Yellow Hair, who is a teacher at Oglala Lakota College on the Pine Ridge Reservation and a First Peoples Cultural Capital Fellow, was part of a new leadership institute designed to engage community leaders in the pursuit of cultural equity. The Intercultural Leadership Institute (ILI) is part of a joint leadership initiative between the National Association of Latino Arts and Cultures, First Peoples Fund, Alternate Roots, and PA'I Foundation.
Organizers say its purpose is to build solidarity among artists and culture bearers, supporting personal transformation and developing a robust network of intercultural leaders. A small, nominated group of leaders met in San Antonio, Texas, last month to share, test, and provide feedback on possible components of the ILI curriculum and structure.
The full ILI will be launched in 2016 as a series of three gatherings in the Southwest, the South and the Plains. The goals of ILI include building stronger strategic intercultural collaborations in arts, culture and social justice; promoting traditional and contemporary practices of artists and culture bearers; advancing the capacity of artists, culture bearers and arts organizations; and providing greater resources to support transformative practices of artists and culture bearers.
Yellow Hair said he is now more aware that it's time to have conversations about social justice, and more importantly, to act. The institute is a great vehicle for that.
"It was about time," he said. "This is about people collaborating and coming together and dealing with social injustice and representing that through art."
Art oftentimes comes through persecution, wartime, and other struggles in history, he said, and it has always been an important way for individuals and groups to use their voice. "It's high time people of color stand together," he said. "We're not the minority; we're the majority."
Organizers say the ILI curriculum will help unite the efforts of artists, administrators, funders, and culture bearers. Up to 25 constituents, representing different communities of color, artists, culture bearers and administrators, will be selected to attend the ILI. The curriculum developed for the initial phase is an example of the cooperative process among various cultural groups.
First Peoples Fund Business Success Coach Jeremy Staab (Santee Sioux) attended the pilot program meeting and said it was encouraging to see people come together. "It was nonprofits that work with artists coming together and seeing the connection of the work we do," he said. "This is a movement to combine efforts."
Part of that effort will focus on empowering leaders who can work inside their own communities to solve problems. "We want people in their community, who know their community, to be leading leadership cohorts," Staab added.
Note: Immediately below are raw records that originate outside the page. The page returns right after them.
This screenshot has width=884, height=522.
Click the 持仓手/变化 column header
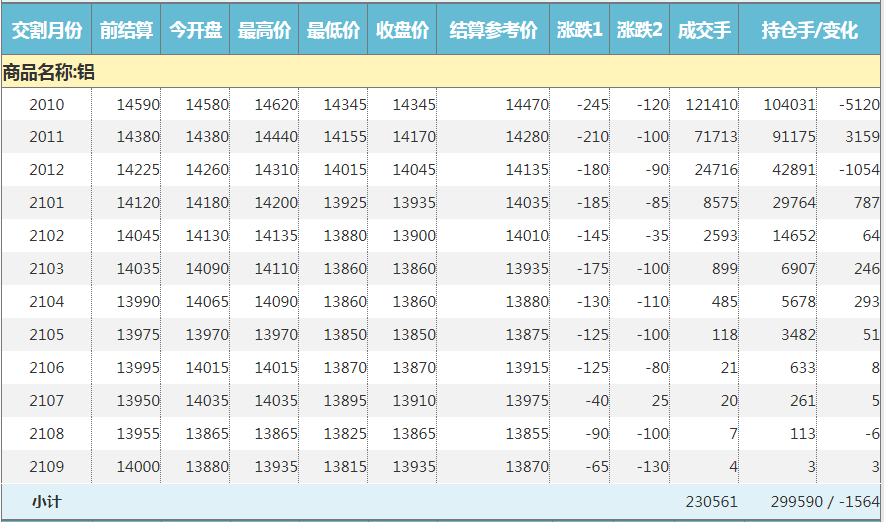pos(809,30)
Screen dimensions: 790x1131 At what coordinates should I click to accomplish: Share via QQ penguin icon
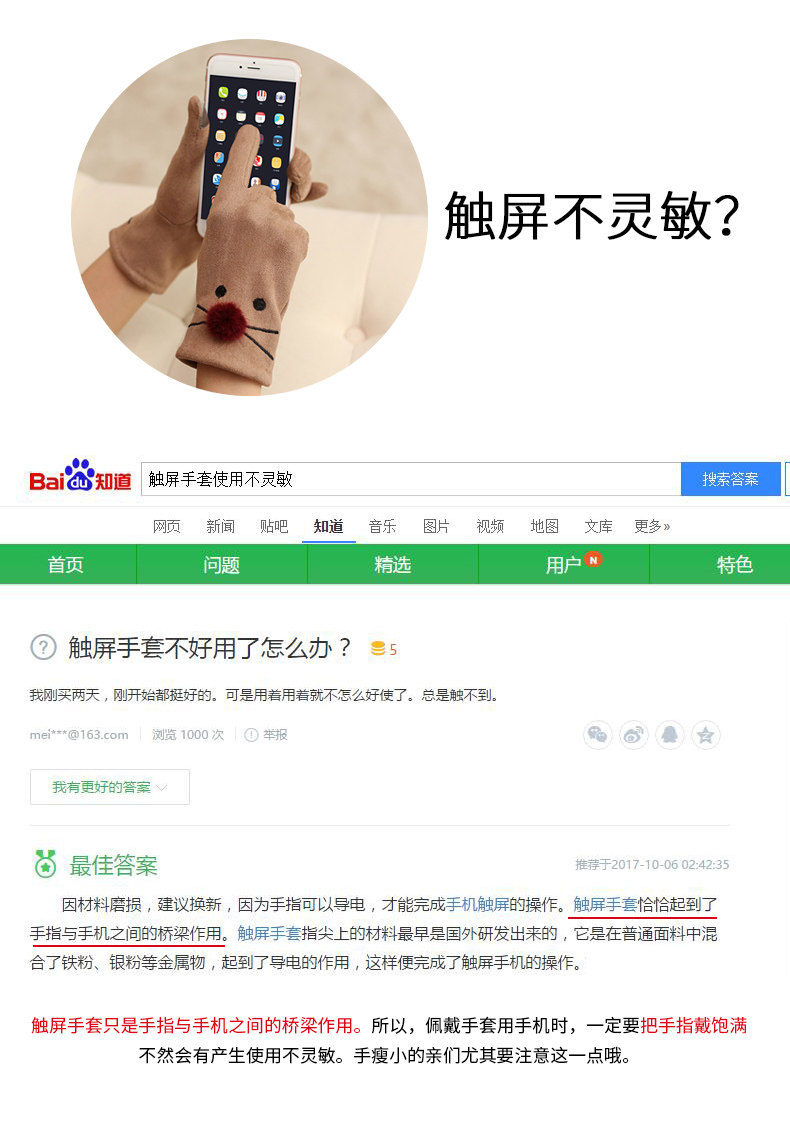click(670, 735)
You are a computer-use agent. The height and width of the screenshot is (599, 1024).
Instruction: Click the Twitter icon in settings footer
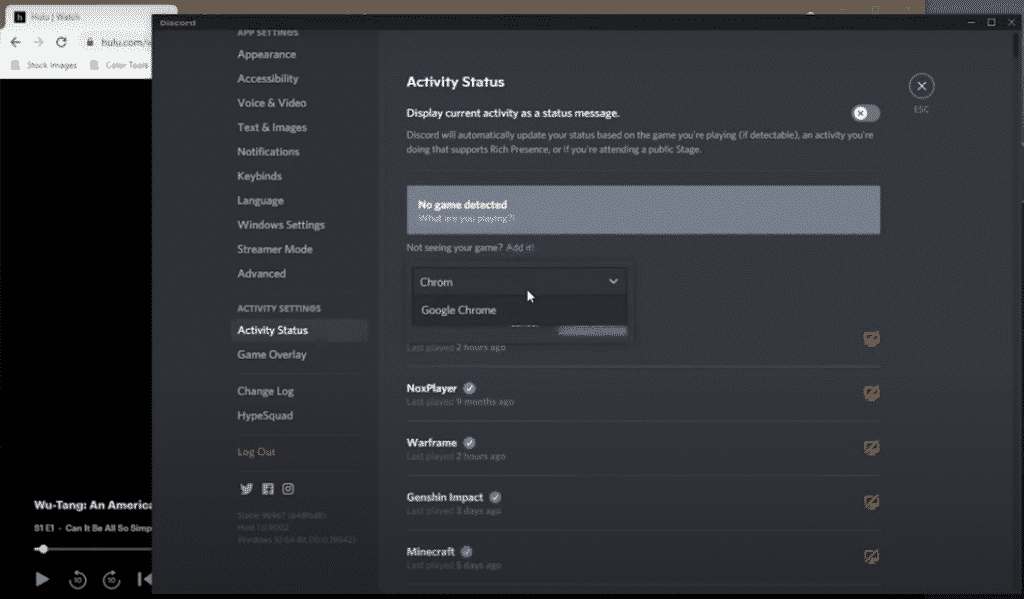pos(246,488)
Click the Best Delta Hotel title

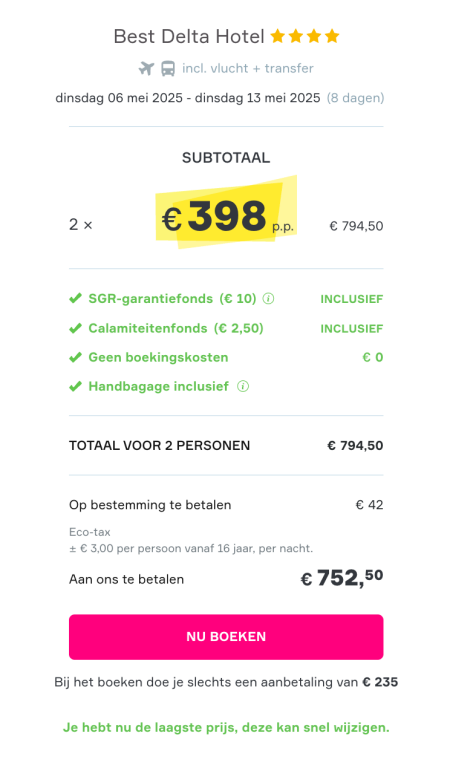(x=189, y=36)
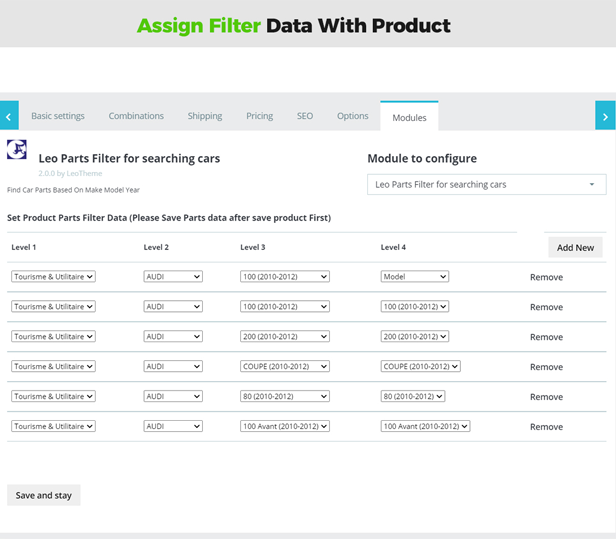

Yellow Hair said he is thankful to have been part of the conversation, and his perspective has changed because of the group discussions--a perspective he is now bringing to the Lakota language and traditional Northern Plains art classes he teaches. "I was just teaching the tradition of art," he said. "Now I'm also teaching the influence art has."
Talking about how people can come together to make a difference is as important a lesson as any, he said.
"I need to stand up for the injustices still going on today," he said. "To change American public opinion, you have to stand up and speak our mind. This is a good opportunity to share with students, and who knows where they'll take it. I'm excited. We can't make change if we don't bring it to light."